Sunday-School Department
Patriotism in Our Sunday-Schools.
Thanksgiving Day this year will be
a memorable one for our beloved country. More and more a national
religious holiday, the themes of patriotism, of patriotic appreciation
and patriotic obligation, will be exalted with greater solemnity,
sincerity, and unanimity than ever before.
The article which follows this, from
the hand of Mr. Herbert Lee, instructor in the Portland High School,
is timely and inspiring:—
The sacrifice of our late President
to morbid fanaticism urges upon us the imperative necessity of right
thinking. The assassin is himself a victim to his terribly mistaken
zeal for what he regards as reform. We are sorry for McKinley; we
are also sorry for Czolgoz. Our hearts bleed for such men. Can we
do nothing by more thoughtful instruction to make more secure the
lives of our presidents and at the same time free from this sad
species of mental obliquity the minds of many of our suffering fellows?
Let us in our schools and in our debating-clubs
emphasize the law of progress that history and science so abundantly
prove. Let us teach that evolution is the law of the universe; that
things develop, that nations grow. Let us remind our over-zealous
reformers that [90][91] though a revolution
destroyed many abuses in France, it did not save her from falling
under a complete despotism within ten years. Let us reiterate, and
never cease to do so, that there is no royal road to learning or
any other really valuable thing. Thus may men come to see that a
nation can never be reformed merely by the removal of a single individual.

▸ Tasks to carry out
1: Pull out the rows from the one containing "Click the add filter plus icon" through the one containing "point(88,300)", both included.
2: Continue the piece on patriotism in Sunday-schools after its final sentence.

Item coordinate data
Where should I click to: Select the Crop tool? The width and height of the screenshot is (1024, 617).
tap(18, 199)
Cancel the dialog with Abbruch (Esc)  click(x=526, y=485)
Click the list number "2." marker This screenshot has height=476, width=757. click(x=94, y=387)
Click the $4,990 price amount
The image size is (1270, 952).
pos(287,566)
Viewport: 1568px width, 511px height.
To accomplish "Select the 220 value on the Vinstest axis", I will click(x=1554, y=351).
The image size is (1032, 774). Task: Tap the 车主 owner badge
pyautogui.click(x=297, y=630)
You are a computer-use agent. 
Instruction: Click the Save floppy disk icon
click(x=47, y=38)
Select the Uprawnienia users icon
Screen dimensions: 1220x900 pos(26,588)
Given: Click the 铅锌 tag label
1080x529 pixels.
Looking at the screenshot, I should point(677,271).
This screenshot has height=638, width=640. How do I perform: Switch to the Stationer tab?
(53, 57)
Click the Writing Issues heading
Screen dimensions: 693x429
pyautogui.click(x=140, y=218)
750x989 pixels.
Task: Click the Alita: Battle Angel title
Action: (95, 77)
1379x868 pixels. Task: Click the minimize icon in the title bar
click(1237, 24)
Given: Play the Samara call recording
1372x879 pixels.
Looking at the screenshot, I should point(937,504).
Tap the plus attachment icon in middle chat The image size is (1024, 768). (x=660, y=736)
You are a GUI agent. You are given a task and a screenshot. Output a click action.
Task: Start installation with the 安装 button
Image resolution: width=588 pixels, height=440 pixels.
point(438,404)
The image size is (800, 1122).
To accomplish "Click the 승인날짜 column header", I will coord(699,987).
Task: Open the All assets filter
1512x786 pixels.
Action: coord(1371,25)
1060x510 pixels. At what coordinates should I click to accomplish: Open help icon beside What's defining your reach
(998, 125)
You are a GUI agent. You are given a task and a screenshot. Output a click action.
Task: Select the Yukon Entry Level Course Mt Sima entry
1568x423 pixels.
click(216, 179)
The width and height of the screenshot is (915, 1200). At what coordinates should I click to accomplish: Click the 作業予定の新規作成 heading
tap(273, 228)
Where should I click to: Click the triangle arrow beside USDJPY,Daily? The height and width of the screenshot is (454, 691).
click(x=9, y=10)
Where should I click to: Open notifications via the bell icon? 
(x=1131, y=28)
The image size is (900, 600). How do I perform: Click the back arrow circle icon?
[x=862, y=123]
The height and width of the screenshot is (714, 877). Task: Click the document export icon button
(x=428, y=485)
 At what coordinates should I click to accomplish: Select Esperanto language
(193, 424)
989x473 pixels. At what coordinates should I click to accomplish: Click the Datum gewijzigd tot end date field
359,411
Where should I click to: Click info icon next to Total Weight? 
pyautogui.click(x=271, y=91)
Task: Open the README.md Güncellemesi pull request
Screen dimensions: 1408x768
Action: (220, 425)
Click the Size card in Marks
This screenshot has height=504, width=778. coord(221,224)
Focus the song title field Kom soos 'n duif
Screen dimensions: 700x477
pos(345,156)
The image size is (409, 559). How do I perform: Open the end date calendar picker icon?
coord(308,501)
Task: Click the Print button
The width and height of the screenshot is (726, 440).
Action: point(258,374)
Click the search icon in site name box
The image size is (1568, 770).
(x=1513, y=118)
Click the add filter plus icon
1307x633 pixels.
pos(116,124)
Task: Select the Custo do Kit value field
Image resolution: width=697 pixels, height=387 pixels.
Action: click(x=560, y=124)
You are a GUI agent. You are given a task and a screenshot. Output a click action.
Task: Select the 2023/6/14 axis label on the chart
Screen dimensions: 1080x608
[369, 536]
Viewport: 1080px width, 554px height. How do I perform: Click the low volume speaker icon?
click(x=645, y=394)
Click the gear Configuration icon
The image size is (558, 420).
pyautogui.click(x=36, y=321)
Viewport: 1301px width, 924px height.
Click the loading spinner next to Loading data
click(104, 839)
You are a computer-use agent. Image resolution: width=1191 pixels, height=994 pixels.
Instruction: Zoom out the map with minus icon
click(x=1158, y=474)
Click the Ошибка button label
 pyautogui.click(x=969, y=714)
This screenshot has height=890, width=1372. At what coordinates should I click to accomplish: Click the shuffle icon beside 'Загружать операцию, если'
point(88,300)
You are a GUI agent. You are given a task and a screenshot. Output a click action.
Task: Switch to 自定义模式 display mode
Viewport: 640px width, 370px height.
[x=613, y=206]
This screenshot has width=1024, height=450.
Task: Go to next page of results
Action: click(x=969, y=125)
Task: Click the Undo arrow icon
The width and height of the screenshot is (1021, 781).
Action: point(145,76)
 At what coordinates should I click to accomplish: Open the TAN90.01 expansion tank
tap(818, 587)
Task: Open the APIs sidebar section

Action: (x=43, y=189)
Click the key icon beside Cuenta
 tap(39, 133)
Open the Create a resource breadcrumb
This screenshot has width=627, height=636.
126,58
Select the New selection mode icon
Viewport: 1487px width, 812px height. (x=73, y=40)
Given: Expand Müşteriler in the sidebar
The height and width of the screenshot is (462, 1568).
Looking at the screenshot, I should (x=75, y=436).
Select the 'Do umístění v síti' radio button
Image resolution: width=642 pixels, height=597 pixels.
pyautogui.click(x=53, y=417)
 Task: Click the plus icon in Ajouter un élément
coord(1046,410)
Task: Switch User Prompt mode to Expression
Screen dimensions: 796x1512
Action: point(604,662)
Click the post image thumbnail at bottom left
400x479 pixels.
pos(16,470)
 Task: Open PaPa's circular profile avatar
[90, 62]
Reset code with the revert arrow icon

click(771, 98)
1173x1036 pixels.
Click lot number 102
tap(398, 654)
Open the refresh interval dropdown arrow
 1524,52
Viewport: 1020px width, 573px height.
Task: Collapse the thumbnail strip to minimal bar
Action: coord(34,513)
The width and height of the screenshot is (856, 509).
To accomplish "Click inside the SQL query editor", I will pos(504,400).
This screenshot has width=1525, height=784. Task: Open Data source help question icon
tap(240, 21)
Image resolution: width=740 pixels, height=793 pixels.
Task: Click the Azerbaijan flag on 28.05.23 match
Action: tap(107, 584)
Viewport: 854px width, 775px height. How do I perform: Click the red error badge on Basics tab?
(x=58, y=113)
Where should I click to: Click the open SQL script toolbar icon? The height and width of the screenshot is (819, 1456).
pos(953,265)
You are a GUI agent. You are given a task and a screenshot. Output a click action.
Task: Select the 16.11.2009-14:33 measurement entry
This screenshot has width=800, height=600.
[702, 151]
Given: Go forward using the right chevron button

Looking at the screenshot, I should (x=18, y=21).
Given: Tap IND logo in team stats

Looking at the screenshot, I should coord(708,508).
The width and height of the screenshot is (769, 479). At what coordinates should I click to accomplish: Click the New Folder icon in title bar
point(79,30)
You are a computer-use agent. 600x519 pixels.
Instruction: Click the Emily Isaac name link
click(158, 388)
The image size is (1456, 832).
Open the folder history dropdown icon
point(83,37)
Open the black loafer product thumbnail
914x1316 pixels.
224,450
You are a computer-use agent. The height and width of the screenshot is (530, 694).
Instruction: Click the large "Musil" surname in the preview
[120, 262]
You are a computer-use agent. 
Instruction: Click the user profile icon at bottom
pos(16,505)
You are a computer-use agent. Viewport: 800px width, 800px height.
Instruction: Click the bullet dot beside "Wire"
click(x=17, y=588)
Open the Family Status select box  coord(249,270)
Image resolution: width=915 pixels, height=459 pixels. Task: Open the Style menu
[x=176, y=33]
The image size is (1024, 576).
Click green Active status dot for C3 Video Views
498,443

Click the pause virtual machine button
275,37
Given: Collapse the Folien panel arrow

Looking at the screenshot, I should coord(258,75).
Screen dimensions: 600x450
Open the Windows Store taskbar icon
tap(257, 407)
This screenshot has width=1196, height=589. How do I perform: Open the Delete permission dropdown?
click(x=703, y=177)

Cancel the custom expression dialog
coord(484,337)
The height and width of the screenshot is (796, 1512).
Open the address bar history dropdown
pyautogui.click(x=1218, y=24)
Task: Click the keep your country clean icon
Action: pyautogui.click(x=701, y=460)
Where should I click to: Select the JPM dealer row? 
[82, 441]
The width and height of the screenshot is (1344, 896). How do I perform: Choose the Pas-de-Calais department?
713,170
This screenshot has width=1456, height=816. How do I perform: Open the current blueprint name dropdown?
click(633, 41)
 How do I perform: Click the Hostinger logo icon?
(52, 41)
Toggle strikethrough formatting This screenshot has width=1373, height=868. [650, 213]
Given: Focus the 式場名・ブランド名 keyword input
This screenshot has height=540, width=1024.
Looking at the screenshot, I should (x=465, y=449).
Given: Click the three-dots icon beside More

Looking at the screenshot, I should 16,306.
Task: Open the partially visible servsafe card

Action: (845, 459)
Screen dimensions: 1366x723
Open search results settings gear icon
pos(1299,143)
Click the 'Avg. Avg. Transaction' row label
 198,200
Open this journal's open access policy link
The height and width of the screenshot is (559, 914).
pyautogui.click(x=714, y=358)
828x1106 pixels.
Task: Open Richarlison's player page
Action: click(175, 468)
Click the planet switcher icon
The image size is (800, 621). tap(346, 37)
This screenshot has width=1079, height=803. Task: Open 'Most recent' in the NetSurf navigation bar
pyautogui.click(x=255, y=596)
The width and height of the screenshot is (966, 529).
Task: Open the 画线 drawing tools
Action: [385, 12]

▸ Responses for each task
1:
Click the add filter plus icon
1307x633 pixels.
pos(116,124)
Task: Select the Custo do Kit value field
Image resolution: width=697 pixels, height=387 pixels.
Action: click(x=560, y=124)
You are a GUI agent. You are given a task and a screenshot. Output a click action.
Task: Select the 2023/6/14 axis label on the chart
Screen dimensions: 1080x608
[369, 536]
Viewport: 1080px width, 554px height. How do I perform: Click the low volume speaker icon?
click(x=645, y=394)
Click the gear Configuration icon
The image size is (558, 420).
pyautogui.click(x=36, y=321)
Viewport: 1301px width, 924px height.
Click the loading spinner next to Loading data
click(104, 839)
You are a computer-use agent. Image resolution: width=1191 pixels, height=994 pixels.
Instruction: Zoom out the map with minus icon
click(x=1158, y=474)
Click the Ошибка button label
 pyautogui.click(x=969, y=714)
This screenshot has height=890, width=1372. At what coordinates should I click to accomplish: Click the shuffle icon beside 'Загружать операцию, если'
point(88,300)

2:
Only as a people becomes permeated with high moral principles, only
as men come to be actuated by the true spirit of fraternity, brotherly
love, genuine Christianity,—only then, and not until then, will
tyranny and oppression cease from off the face of the earth. Therefore
let those who are willing to risk their lives for the sake of their
fellow man strive to help him by working with him, reasoning with
him, dissuading him from evil, persuading him to good—in short,
loving him.
Let us more and more draw attention
to the inexhaustible patience of Jesus. When the “sons of thunder”
came to him urging him to invoke the powers of heaven against a
faithless and a worthless generation he turned to them with that
tender look of mild surprise in his eyes, and with not a little
sorrow exclaimed, “Ye know not what manner of spirit ye are of.”
And have we not all heard the watchword of General Gordon, who by
his sublime life and character inspired into healthful action all
who met him? It was but this: “With the help of the Almighty, I
will hold the balance level.” Yes, less sensationalism, less notoriety,
less talking for the newspapers; more quiet steadfastness, more
real helpfulness, greater self-poise, let us have. So shall we more
truly be faithful, earnest citizens.
H L.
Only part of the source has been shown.